Beijing’s Great Leap Forward

Wednesday, July 10, 2013

China’s political, financial, and cultural capital has been on a startup tear in recent years. In 2011, Chinese venture capital firms invested $13 billion, half as much as their U.S. counterparts—30 percent of it in Beijing. (The total investment dipped sharply in 2012 in the face of a national economic slowdown.) Beijing hosts rare concentrations of wealth and 68 institutions of higher learning, including China’s best computer science departments. Like New York, it’s a magnet for ambitious young people. And like Washington, DC, it’s the center of the national government. Being close to government offices can be helpful in managing media businesses that must pass muster with government censors (see “China’s Internet Paradox”). And Beijing produces what few other places can—giant, fast-growing tech companies, like Baidu (now worth $31 billion) and smartphone maker Xiaomi, which sold $2 billion in handsets last year.

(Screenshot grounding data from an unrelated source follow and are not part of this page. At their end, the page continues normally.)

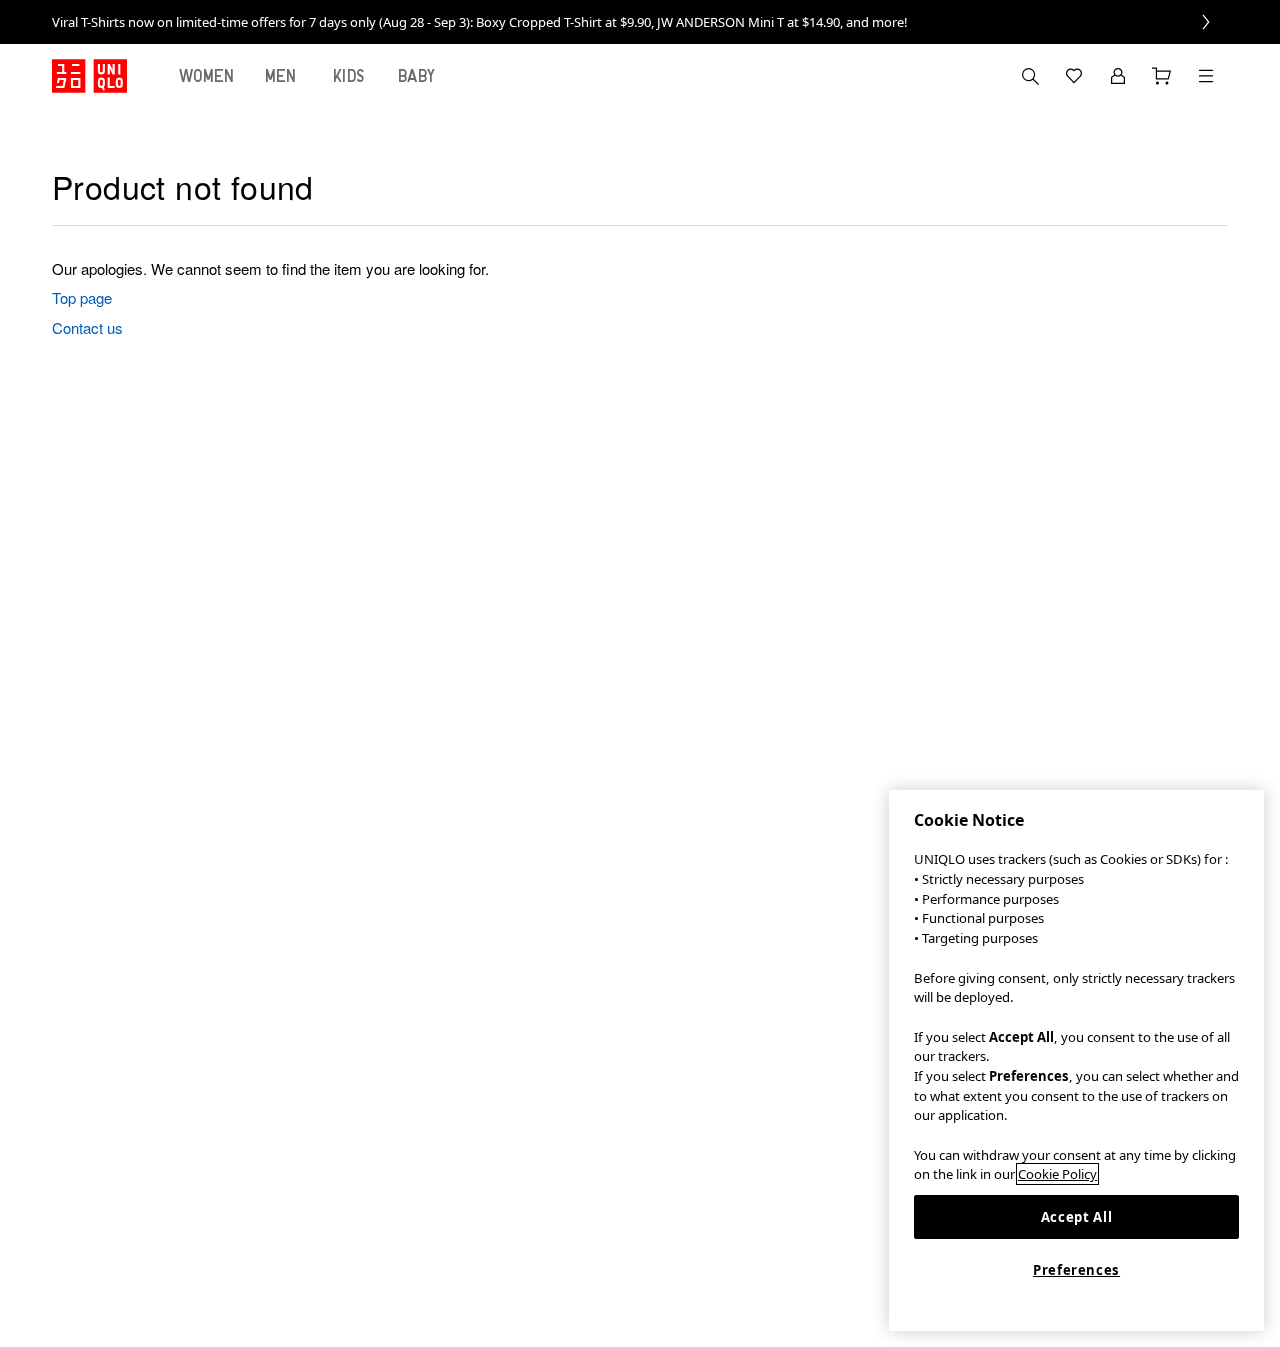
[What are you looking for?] (1030, 76)
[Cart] (1162, 76)
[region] (1076, 1060)
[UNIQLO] (89, 76)
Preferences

Among the city’s more than 20 million residents, few have played a bigger role in Beijing’s transformation from backwater to startup factory than Kai-Fu Lee. As the founder of Microsoft Research Asia and Google China, the U.S.-educated computer scientist not only became one of China’s first tech celebrities but personally trained a generation of engineers whose business ventures have turned Beijing into a dynamic technology center. More recently, Lee founded Innovation Works, a Beijing-based incubator and venture capital firm dedicated to nurturing Chinese startups.

Beijing now is not just competent in software and gadgets. It has its own brands that are bound to lead in their own directions. It’s not inconceivable that one day Beijing will sit on top of the innovation pyramid alongside Silicon Valley, each producing global companies and creating new industries. “I’ve seen startup clusters all over the world,” says Steve Blank, an entrepreneur and business school professor who recently returned from a visit to China. “But Beijing blew me way. They’ve built an ecosystem on a scale that puts Boston or Seattle to shame. Beijing compressed 30 years of startup learning into five years.”

Lee, who is 51, isn’t from Beijing originally. He was born in Taiwan and moved with his family to the U.S. in 1973. As a PhD candidate at Carnegie Mellon University, in Pittsburgh, he was struck by the yawning technological gap between the U.S. and China. While he wrote, tested, and debugged his code at a computer terminal, a classmate from the People’s Republic executed those tasks on paper. “That opened my eyes about the backwardness of Chinese computing in general, not to mention innovation,” Lee says. The student “turned out to be a good programmer even though he did it on paper.” People in China, he felt, needed leadership and technical resources to surmount their impoverished environment.